In contrast, debt held by government accounts (intragovernmental debt) and the interest on it represent a claim on future resources. This debt performs largely an internal accounting function. Special federal securities credited to government accounts (primarily trust funds) represent the cumulative surpluses of these accounts that have been lent to the general fund. These transactions net out on the government’s consolidated financial statements. Debt issued to government accounts does not affect today’s economy and does not currently compete with the private sector for available funds in the credit market.

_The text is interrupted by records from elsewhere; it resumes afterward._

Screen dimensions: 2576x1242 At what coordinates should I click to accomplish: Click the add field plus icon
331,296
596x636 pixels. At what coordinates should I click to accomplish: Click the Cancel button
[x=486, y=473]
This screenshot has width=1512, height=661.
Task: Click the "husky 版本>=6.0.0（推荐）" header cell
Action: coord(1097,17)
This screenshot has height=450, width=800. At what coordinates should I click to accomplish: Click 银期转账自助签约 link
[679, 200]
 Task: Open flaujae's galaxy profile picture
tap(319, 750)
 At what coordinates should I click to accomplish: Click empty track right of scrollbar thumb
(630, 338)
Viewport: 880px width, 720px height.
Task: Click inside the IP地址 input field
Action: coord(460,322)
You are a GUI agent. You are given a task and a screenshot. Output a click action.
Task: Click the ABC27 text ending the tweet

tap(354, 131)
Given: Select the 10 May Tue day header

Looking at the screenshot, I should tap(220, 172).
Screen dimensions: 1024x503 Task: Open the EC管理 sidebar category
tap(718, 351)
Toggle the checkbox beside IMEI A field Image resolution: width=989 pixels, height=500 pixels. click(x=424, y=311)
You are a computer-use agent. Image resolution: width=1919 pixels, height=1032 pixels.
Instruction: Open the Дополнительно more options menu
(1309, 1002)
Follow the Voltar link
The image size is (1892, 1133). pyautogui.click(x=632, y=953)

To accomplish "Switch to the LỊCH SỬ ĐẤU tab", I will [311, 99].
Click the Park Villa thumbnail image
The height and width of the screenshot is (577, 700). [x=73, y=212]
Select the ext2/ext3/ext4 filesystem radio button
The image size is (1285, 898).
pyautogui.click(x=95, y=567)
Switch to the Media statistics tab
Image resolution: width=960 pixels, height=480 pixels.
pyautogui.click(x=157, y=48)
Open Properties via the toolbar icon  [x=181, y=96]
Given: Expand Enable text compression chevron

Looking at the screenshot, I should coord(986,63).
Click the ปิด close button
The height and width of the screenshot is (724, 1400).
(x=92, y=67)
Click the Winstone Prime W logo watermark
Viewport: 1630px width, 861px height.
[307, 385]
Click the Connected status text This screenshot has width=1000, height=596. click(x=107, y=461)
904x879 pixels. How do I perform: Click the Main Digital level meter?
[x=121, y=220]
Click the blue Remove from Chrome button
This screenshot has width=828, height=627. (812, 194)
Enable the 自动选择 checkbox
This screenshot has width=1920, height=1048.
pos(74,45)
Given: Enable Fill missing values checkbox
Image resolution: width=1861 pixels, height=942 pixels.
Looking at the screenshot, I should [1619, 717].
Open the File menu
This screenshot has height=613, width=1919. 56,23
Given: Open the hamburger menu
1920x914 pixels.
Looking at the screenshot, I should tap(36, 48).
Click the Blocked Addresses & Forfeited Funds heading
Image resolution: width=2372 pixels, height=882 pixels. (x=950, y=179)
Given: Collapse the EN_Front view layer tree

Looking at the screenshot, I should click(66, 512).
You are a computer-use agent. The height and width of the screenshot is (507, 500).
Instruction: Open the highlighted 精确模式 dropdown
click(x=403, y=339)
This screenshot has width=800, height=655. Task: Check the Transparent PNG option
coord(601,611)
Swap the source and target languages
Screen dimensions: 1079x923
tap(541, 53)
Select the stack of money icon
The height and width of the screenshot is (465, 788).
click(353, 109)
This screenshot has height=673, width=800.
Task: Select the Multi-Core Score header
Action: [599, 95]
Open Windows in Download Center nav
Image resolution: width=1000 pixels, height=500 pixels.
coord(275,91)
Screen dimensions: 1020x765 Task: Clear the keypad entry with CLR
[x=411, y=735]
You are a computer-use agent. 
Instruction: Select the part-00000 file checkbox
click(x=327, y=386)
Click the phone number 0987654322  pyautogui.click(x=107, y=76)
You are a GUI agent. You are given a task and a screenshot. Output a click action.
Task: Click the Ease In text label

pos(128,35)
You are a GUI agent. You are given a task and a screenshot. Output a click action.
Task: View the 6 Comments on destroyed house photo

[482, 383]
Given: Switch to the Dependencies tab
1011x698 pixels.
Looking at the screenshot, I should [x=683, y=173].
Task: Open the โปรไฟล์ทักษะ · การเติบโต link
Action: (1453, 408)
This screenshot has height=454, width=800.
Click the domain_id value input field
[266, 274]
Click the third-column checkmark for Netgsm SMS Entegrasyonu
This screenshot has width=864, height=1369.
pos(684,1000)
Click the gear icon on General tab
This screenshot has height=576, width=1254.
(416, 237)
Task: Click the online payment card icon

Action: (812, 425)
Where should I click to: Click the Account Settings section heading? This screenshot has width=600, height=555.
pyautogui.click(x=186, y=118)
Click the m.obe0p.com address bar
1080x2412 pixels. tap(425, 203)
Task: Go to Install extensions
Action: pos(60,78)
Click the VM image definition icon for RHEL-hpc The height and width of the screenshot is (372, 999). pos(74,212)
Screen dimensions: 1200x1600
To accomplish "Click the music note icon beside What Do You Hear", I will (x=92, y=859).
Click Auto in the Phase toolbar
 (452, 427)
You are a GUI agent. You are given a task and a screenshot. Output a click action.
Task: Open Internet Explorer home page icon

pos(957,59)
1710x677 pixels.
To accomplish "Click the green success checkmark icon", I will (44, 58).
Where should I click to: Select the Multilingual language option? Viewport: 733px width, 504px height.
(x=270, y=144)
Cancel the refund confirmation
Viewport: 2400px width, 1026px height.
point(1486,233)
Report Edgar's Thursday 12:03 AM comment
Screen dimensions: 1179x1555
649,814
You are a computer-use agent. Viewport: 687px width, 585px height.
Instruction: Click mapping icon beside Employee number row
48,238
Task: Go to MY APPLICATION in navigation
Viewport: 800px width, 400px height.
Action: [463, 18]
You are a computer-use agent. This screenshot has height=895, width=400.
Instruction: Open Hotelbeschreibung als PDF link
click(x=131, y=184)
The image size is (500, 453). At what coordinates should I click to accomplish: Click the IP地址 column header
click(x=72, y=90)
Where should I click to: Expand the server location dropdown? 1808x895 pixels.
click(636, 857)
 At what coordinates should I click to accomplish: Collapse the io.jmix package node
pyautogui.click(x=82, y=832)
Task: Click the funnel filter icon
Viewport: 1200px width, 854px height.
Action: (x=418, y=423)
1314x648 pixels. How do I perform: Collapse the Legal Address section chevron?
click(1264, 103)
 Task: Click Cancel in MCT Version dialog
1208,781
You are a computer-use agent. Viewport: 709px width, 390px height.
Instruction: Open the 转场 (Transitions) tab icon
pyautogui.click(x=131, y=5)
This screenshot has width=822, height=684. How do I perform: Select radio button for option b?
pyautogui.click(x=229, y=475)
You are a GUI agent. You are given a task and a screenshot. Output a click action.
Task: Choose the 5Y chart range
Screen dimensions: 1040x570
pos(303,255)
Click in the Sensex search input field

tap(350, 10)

- Are plain percentage changes in the national debt level a useful figure, or do they need to be placed in context to have relevance? Some would argue, for example, that the Debt-to-GDP ratio is a better measure of economic health relative to the national debt than raw debt figures alone, and a chart which tracked the change in that ratio over the last several presidencies would paint a significantly different picture of debt levels than the one displayed above.
All in all, this is a case of relatively accurate information which is of marginal value due to a lack of proper comparative context.